* This article is a translation of the Japanese article written on December 16, 2021.
This article is for day 16 of Merpay Advent Calendar 2021.
Hello everyone. This is foostan from the Merpay SRE Team. Most of the time you’ll see me talking about keyboards, but my actual job is on the SRE Team as a software engineer and engineering manager (EM).
One of the most important roles of the SRE Team is to increase service reliability and ensuring that Merpay is available for use at all times. Configuring systems so that services don’t stop is an important part of increasing reliability. It’s also important to raise appropriate alerts to notify all stakeholders if a service error occurs. In this article, I discuss how to implement practical alerts based on user impact.

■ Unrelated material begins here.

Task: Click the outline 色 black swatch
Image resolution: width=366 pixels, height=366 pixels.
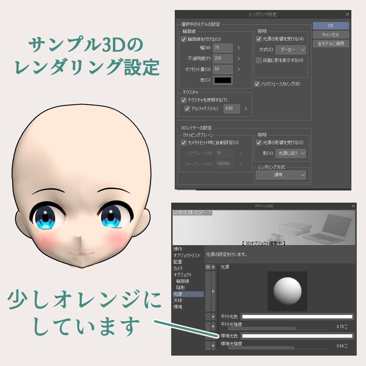Action: (223, 80)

What are appropriate alerts?
Let’s start by considering what kinds of alerts we should be raising. One reason for raising alerts would be to detect a service error quickly in order to minimize impact to users. Here are some appropriate types of alerts:
- Alerts to notify people quickly when an error has occurred with user impact
- Alerts to allow people to take action quickly, such as restoring the service or determining causes
The hard part is determining what exactly "user impact" is, how to measure it, and how to determine what an error is. These are all abstract and subjective concepts. I’ll be covering them later on in this article.
Too many alerts can reduce productivity or even become a health hazard
What would happen if alerts are not raised appropriately? Here are some examples of inappropriate alerts:
- Alerts that cannot detect a service error, or alerts that are not raised fast enough
- Too many alerts (especially when many require no action)
Regarding the first type of alert, even though you have implemented the monitoring setting, it’s meaningless if it doesn’t work. This is clearly not appropriate, and could reduce service reliability.
How about the second type? You might think it’s worth raising as many alerts as possible, to make sure that you don’t miss anything. However, having too many alerts can reduce their meaningfulness, and I’ll bet there are plenty of people out there who have missed an important alert because there were simply too many alerts being raised.
There are several major downsides to having too many alerts, including reducing the quality of the monitoring organization/system, reducing focus, reducing productivity (due to increased operational cost), and impacting health (due to responding to unnecessary alerts late at night). It is crucial to reduce the number of unnecessary alerts and keep service operations healthy, in order to keep a service running with stability.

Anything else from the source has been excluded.